*To do*.
A) Reproduce the interview transcript word for word, from "A: Yes, well, I see" to "Q: Who knows.".
B) Extend the interview transcript on race and nonviolence, starting right after its final sentence.

*Provided passage*.
• • •

A: Yes, well, I see two or three things in there. I think that the self-image doesn’t stop at -- I’m being proud that I am a Negro. But I that’s just one stage. You see, maybe there are three. Maybe the first one -- I’m almost ashamed, I am ashamed that I am a Negro. I’m almost ashamed that I am a Negro. I am proud that I am a Negro. I am glad to be a human being. I would sort of phase it that way on there. In fact, I know that’s my thinking. I don’t apologize, nor am I necessarily proud. I just want my freedom to be a human being. Because evolutionarily, in an evolutionary way, I don’t know who I was, maybe, 10 million years ago.
[00:18:05] Q: Who knows.
A: Or what I will be. In fact, Robert Embry, whom you may remember, of the Rosenwald Fund, wrote a book entitled Brown America. I think this is very significant. The title of this book was Brown America and this was written about 20 years ago. In which he predicted that in the next few years there wouldn’t be a Negro race in terms of the color factor.
[00:18:28] Q: ________
This is from Frazier -- 72% or 75%, of all American Negroes ________ white. And 30% ________.
A: Yes, well, I don’t know what the percentage is, but I’m sure that the trend is there, the implication is there, I think I heard, I hope I’m not wrong here, maybe I shouldn’t quote it, I thought I heard Margaret Mead say once, it was either Margaret Mead, or Myrdal, or Boaz, that there is not a pure Negro in America.
[00:19:20] Q: Some exchange students arrived last week maybe.
A: Yes. Yes.
[00:19:29] Q: Let’s switch to another ________. I read an article by Dr. Kenneth Clarke some time ago, on Martin Luther King, ________ “On the surface King’s philosophy appears to express health and stability, while the Black nationalists display pathology and instability. A deeper analysis, however, might reveal that there is an unrealistic if not pathological basis in King’s doctrine. Because the natural reaction to injustice ________ is bitterness and resentment. The form which such bitterness takes ________ violence, but the corrosion of spirit involved is inevitable. It is seen then that any demand that the victims of oppression should love those who oppress them, places an additional and intolerable psychological burden upon the victims…..” Masochistic man.
[00:21:03] Now this I found a very disturbing ________ I wonder how you would find it.
A: Well, I think you’ve got to remember that Kenneth Clarke is writing from the background of a psychologist, and he’s looking at it in the very raw sense, if there is such a way as raw sense. And again, as you were saying a minute ago, I think we’ve got to see it in the light of the fact that everybody has a point of view. Ghandi has the same point of view. Jesus Christ had the same point of view. I think that if Martin Luther King’s attitude is to love your enemy and to get your, attain your objective, through nonviolent means, he’s entitled to that point of view. Now, who knows whether it will work or not. I know that what, I think that what Kenneth Clarke says is true. Who was, James ________ The Mind in the Making, referred to the fact that one of the great struggles of mankind is to overcome his animal ancestry. Well, I think it is not only true of the Negro, of the Indian, of the American, but of anybody else. That’s the reason we have laws. Because the natural impulse if somebody does something to you, is to want to strike back, in the same way, in the same manner, in the same kind, if anything with a little more of the same. But again, as I said, we try to be civilized human beings, and we say -- no, there’s such a thing as justice, and there’s such a thing as motive, maybe he did that when he was in heightened passion, maybe it was not premeditated, and let’s think about it. So that would be my reaction to that, if I’m making myself clear on that. It’s the same principle as Christianity. Is that the way to do it. What is the Prince of Peace. Jesus Christ said I am the Prince of Peace.

• • •

*Stored rows*.

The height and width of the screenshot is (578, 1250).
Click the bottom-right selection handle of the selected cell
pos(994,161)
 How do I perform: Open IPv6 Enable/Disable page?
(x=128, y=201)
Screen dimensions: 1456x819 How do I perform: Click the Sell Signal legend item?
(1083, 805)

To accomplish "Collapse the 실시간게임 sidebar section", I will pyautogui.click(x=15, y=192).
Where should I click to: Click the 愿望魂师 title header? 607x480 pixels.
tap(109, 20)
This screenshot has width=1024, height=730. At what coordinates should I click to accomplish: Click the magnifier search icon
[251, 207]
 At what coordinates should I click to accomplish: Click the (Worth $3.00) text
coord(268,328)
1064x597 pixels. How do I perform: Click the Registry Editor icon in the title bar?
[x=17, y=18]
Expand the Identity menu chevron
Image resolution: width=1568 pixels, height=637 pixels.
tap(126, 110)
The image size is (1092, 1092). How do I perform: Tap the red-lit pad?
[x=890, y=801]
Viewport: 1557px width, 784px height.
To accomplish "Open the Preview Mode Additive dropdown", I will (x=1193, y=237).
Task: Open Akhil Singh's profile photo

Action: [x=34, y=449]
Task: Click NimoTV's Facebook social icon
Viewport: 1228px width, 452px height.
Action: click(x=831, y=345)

• • •

*Responses*.
A)
A: Yes, well, I see two or three things in there. I think that the self-image doesn’t stop at -- I’m being proud that I am a Negro. But I that’s just one stage. You see, maybe there are three. Maybe the first one -- I’m almost ashamed, I am ashamed that I am a Negro. I’m almost ashamed that I am a Negro. I am proud that I am a Negro. I am glad to be a human being. I would sort of phase it that way on there. In fact, I know that’s my thinking. I don’t apologize, nor am I necessarily proud. I just want my freedom to be a human being. Because evolutionarily, in an evolutionary way, I don’t know who I was, maybe, 10 million years ago.
[00:18:05] Q: Who knows.

B)
[00:22:57] Q: Now Kenneth Clark calls pathology.
A: Yes. And again, if it’s pathology, I guess Christianity is pathology.
[00:23:05] Q: That’s the point of this. I think so.
A: And Martin Luther King, as you know, is a theologian primarily, he has his doctoral degree from Boston in theology, and he’s a preacher, and he is a Christian theologian,
[00:23:20] Q: I had lunch with Dr. Abernathy a couple of weeks ago, and he was answering some questions, and after the lunch was over, and someone asked him about the possibility of violence, violence initiated by Negroes, not violence initiated by ________. He says no, I think that the southern Negro is committed to the program of nonviolence. An organized program of nonviolence. ________
This is the Christian Chandian view. --------Do you know him, do you.
A: Yes, he’s been here.
In fact, all of them.
[00:24:22] Q: He says ________
and besides the white folks have no grounds.
A: ________ He’s got a wonderful humor.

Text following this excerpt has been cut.